Screenshot grounding data:
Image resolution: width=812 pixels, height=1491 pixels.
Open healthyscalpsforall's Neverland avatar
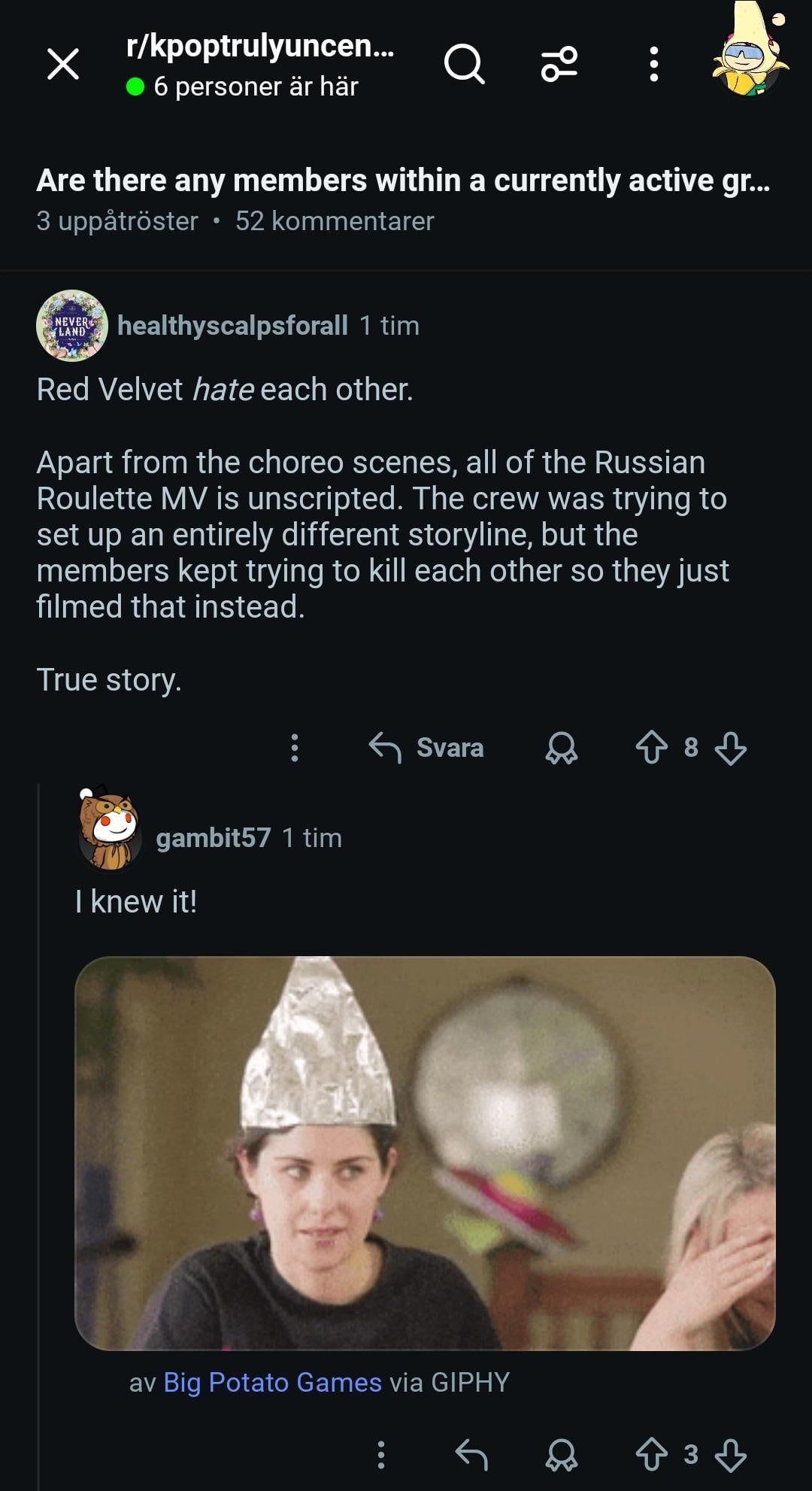click(x=72, y=326)
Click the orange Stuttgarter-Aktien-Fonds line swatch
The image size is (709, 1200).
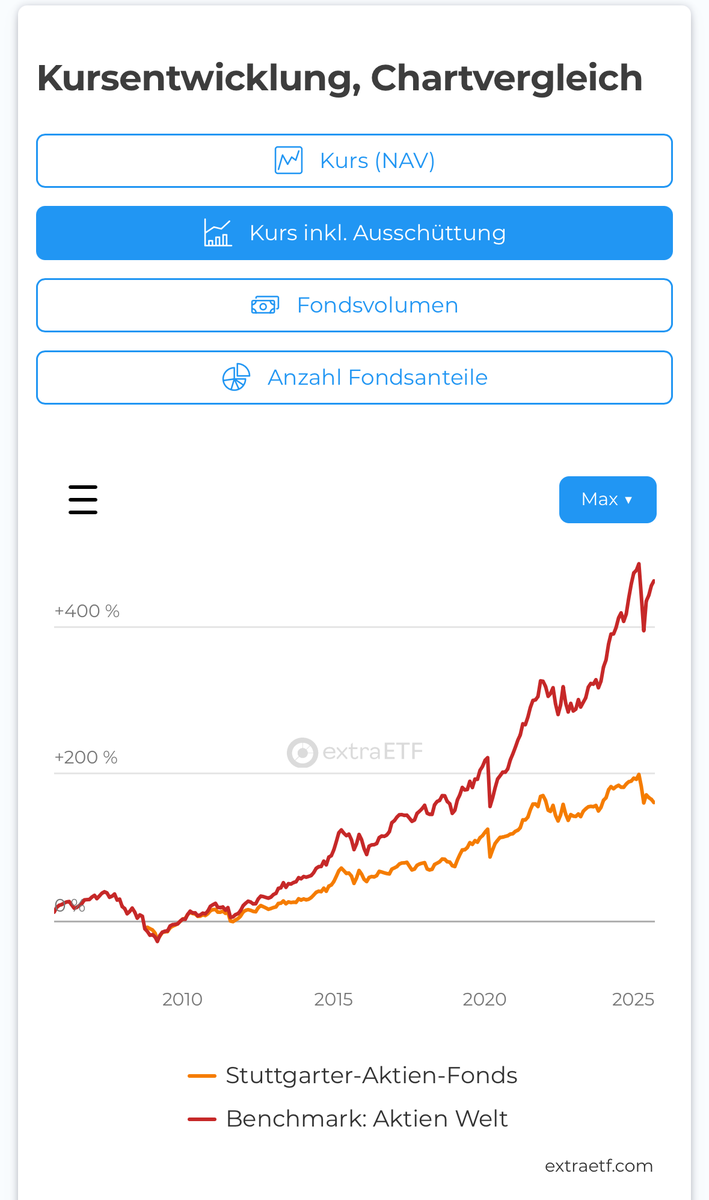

EXERCISE DESCRIPTION. The records above are to be duplicated exactly, pictures left out.

OUTPUT OF THE TASK.
Image resolution: width=812 pixels, height=1491 pixels.
Open healthyscalpsforall's Neverland avatar
click(x=72, y=326)
Click the orange Stuttgarter-Aktien-Fonds line swatch
The image size is (709, 1200).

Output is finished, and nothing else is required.